Describe it as it is.


 ランプの頼りない灯が、工房に影絵を揺らめかせていた。
 エッジの向かう作業台には砥石と、既に手入れを終えた武器の数々が並んでいた。今手にしている剣を砥ぎ上げれば、今日の分は終わり。そう決めていた。
「……あと一本」
 エッジは呟く声に含まれる眠気を隠そうともしない。彼の護衛獣であるアーノはだいぶ前にダウンして、今は寝床で静かに眠っている。

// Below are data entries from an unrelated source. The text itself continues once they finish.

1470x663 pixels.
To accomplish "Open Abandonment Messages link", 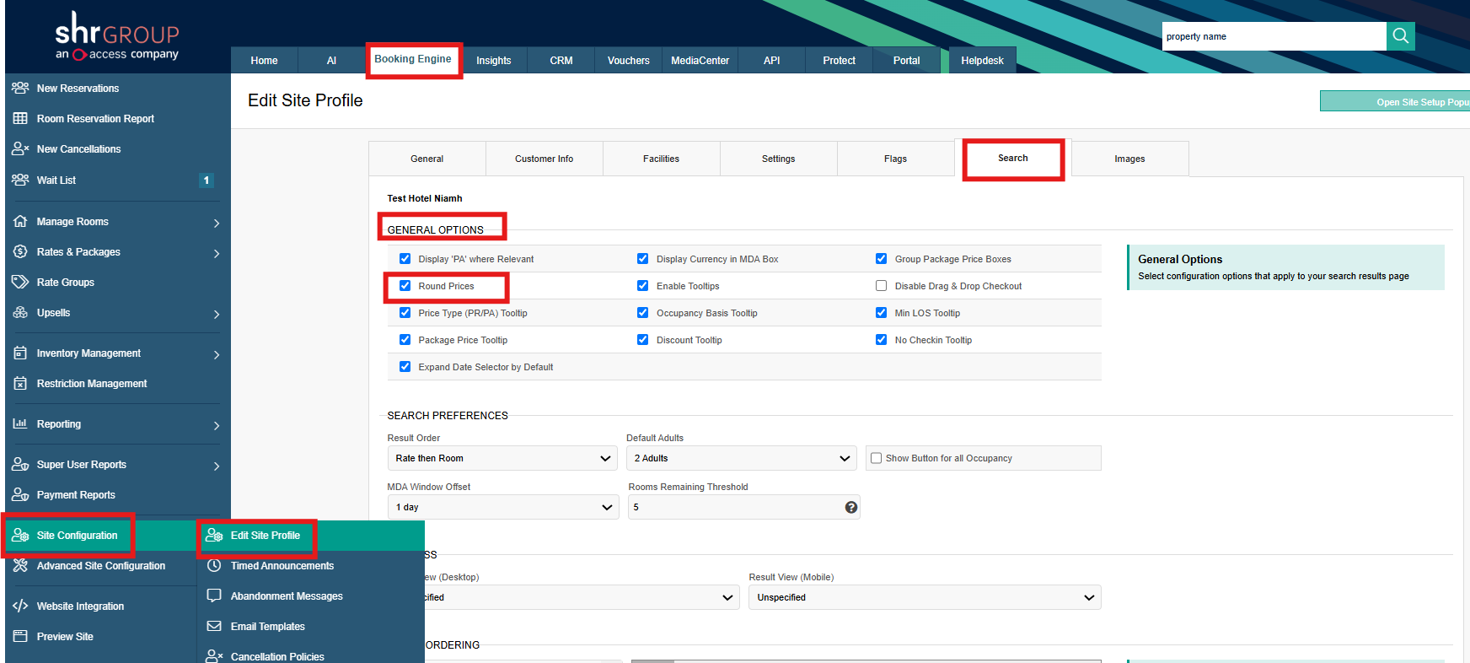I will tap(287, 596).
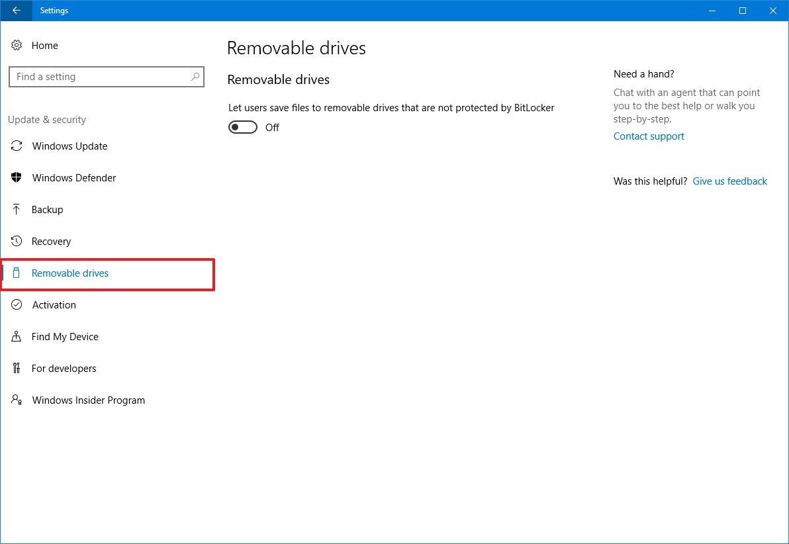Click the search magnifier in Find a setting
Screen dimensions: 789x544
pos(195,77)
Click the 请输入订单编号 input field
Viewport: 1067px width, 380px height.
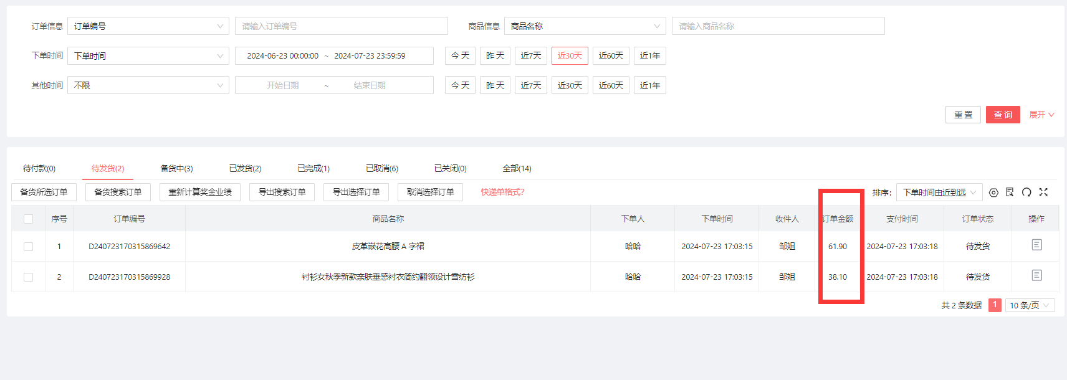(341, 26)
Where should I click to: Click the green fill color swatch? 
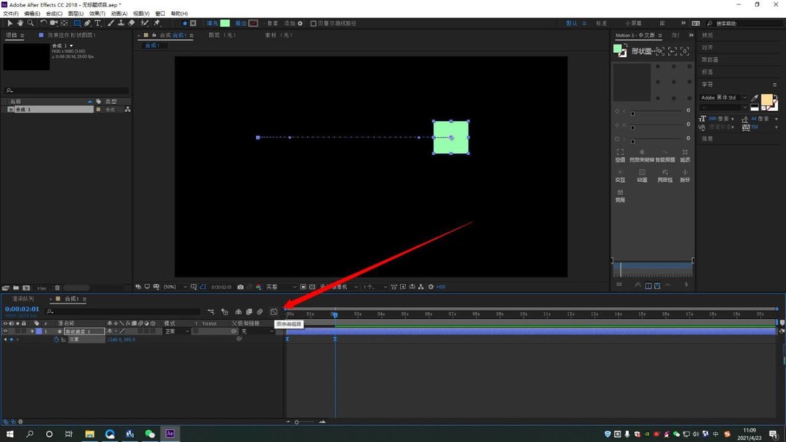pyautogui.click(x=225, y=23)
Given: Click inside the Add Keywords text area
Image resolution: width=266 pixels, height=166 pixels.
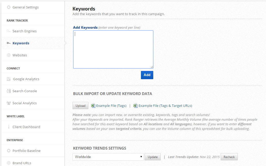Looking at the screenshot, I should pos(113,49).
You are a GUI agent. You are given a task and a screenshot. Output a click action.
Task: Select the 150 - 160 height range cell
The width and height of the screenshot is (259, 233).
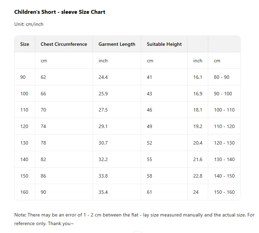click(224, 192)
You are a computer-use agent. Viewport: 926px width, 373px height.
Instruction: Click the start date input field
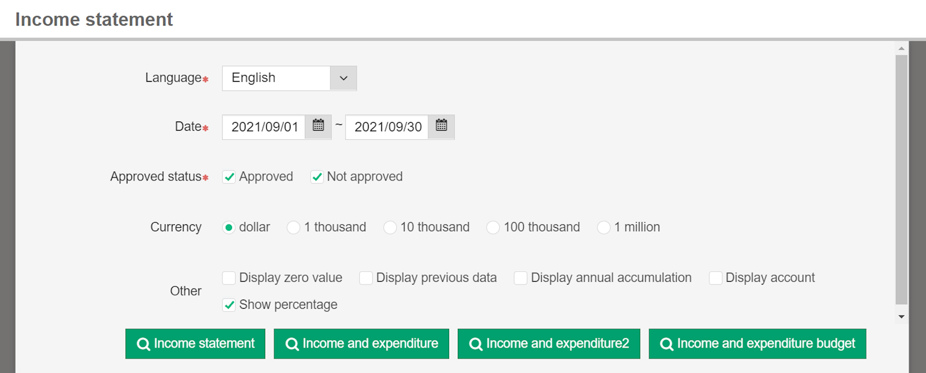coord(264,127)
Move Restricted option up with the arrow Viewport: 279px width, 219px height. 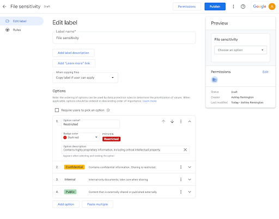(163, 121)
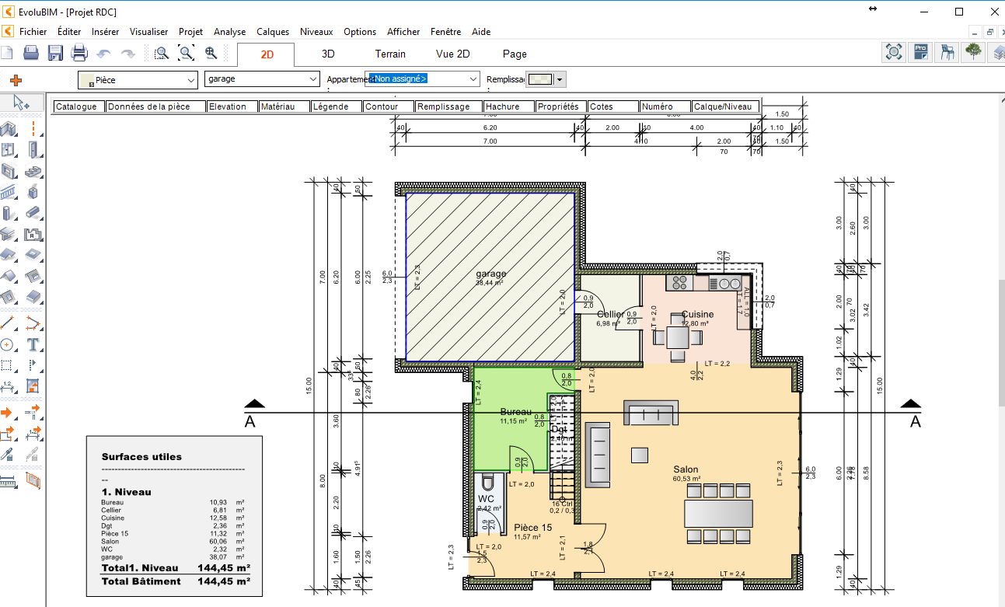Screen dimensions: 1005x607
Task: Switch to the 3D view tab
Action: (x=328, y=54)
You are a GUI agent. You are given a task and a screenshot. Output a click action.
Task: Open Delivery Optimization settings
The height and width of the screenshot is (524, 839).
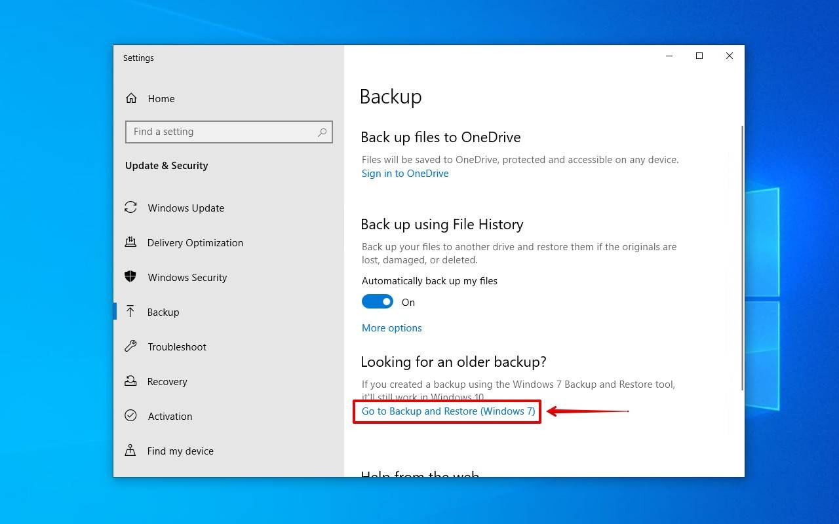point(194,242)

 いぎたなく眠るアーノを羨ましそうに一瞥してから、エッジは最後の剣を研ぎ始めた。

 しばらく経って、刃の零れがだんだん小さくなり始めた頃だった。
「エッジ?」
 工房に小さく響いたその声にエッジは振り向くと、そこにはタタンが立っていた。リンリのお下がりの黄色いパジャマに身を包んで、家の一階から工房へ続く階段の中ほどに立ってこちらを見ていた。
「まだ起きてたの?」
「それこっちの台詞よ。お風呂から出たら、まだ灯り点いてるんだもん」
 そして、タタンは工房の中を横切って作業台の傍までやって来た。
「まだ寝ないの?」
「んー。……これ終えたら」
 そう言ってエッジは手にした剣を指し示す。砥ぎ汁で濡れた剣は、ランプの灯りを受けて光って見えた。
「タタンは?」
「別に。見に来ただけ」
 微妙に言葉を濁すタタンにいつもと違う感じを覚えながら、エッジは再び作業台に向き直った。剣の刃をそっと指でなぞる。微細な零れがまだ残っているのを確認してから、再び砥石でしゃりしゃりと削り始めた。

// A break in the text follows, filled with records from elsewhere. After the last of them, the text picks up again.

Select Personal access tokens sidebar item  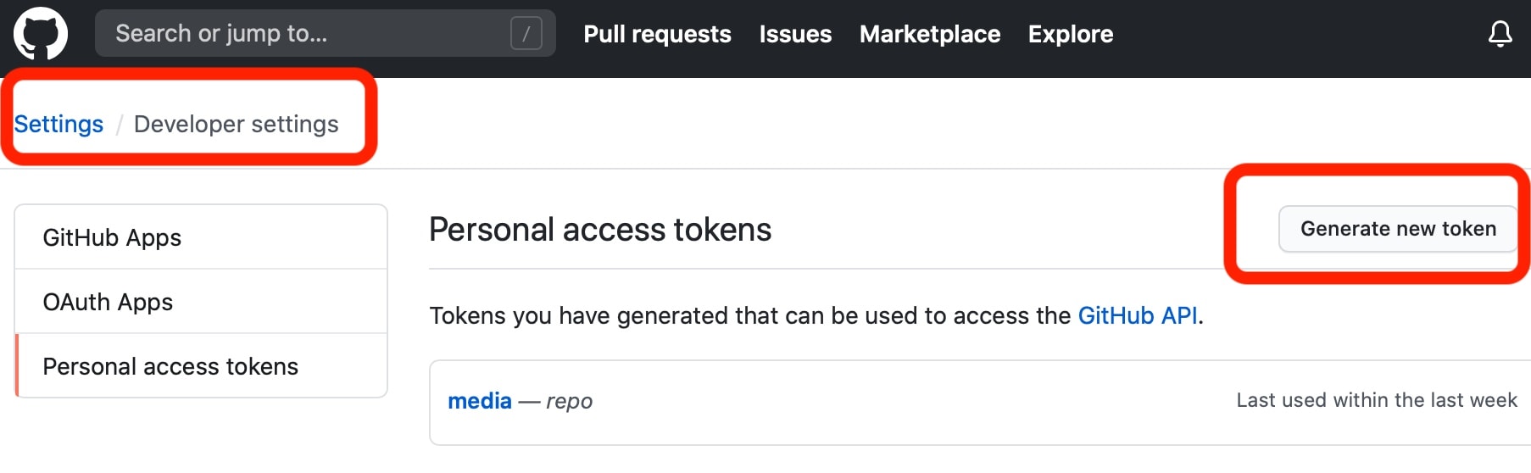[201, 366]
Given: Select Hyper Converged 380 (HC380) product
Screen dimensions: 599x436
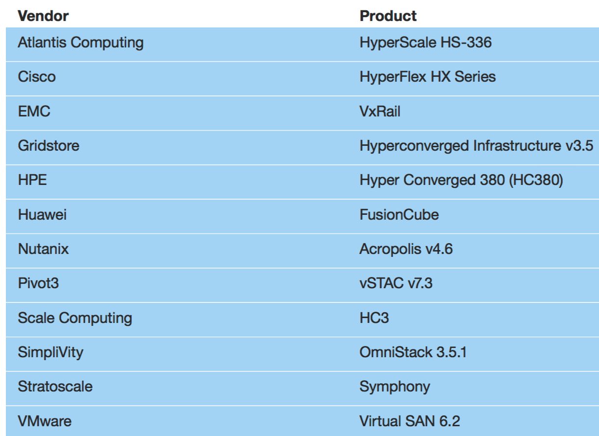Looking at the screenshot, I should (x=461, y=181).
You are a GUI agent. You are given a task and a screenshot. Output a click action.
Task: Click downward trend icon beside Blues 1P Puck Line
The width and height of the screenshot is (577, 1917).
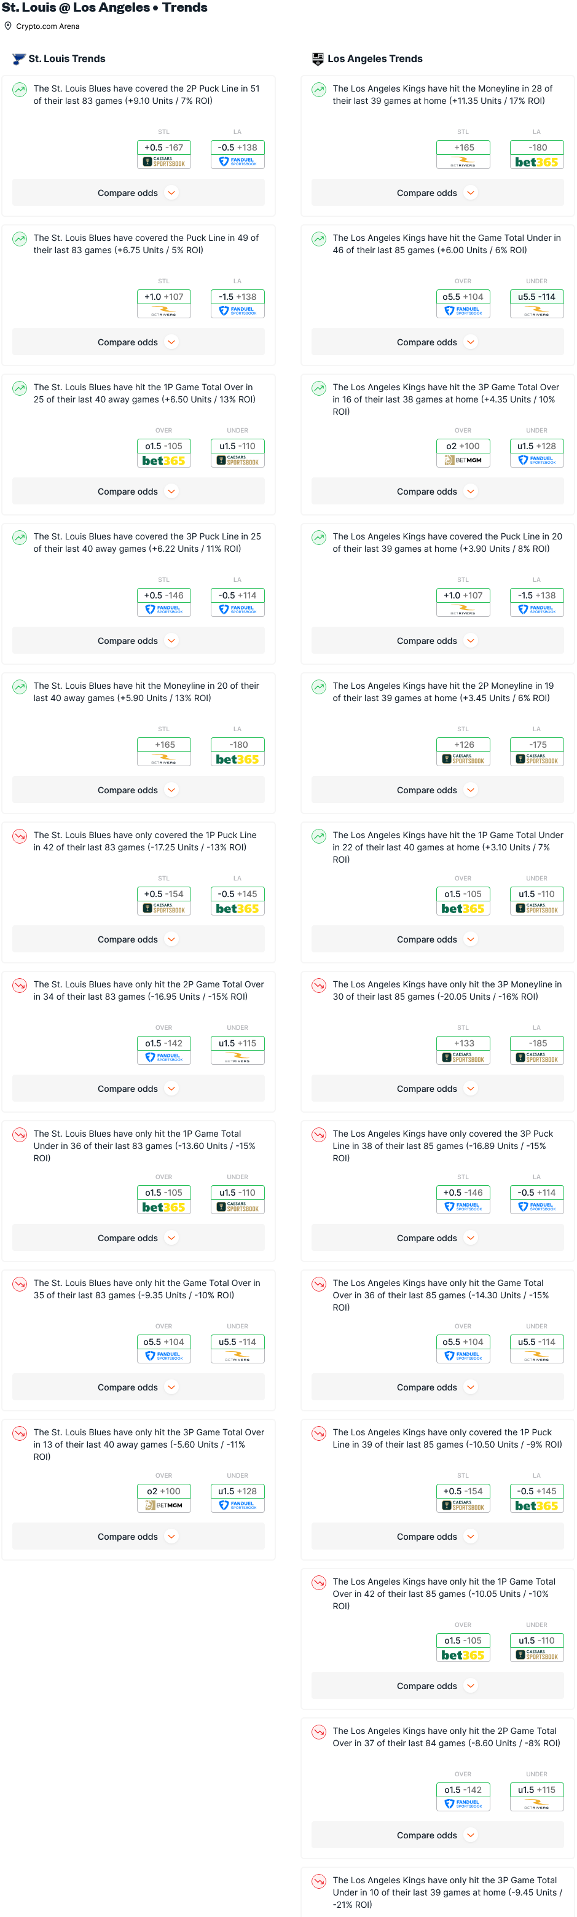coord(19,836)
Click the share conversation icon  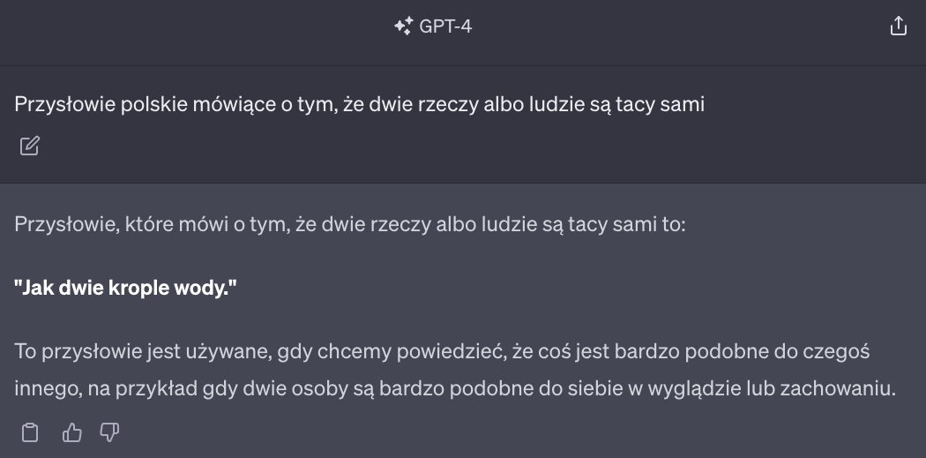898,26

 刃を研いでいる最中、ずっと背中にタタンの視線を感じた。
 タタンはエッジの一つ下で、そうは見えない程に小柄で、親方の娘で、家の家事全般を取り仕切っている。好きなことは料理と創作料理の発明。見た目はおいしそうでも味がひどくて、全然改善される気配はない。
 それくらい知ってて当然だ、とエッジは誰にでもなく思う。
 ずっと一緒に暮らしてるんだから。
 ちなみに最近はカレーに凝っているようで、最初にそれを食べたエッジは意外なほどのおいしさに驚きを禁じえなかった。後にそのおいしさの秘密は愛情だと、タタンはこっそり教えてくれた。自分のカレーは愛情を込めて作っているからおいしいのだ、という意味らしい。 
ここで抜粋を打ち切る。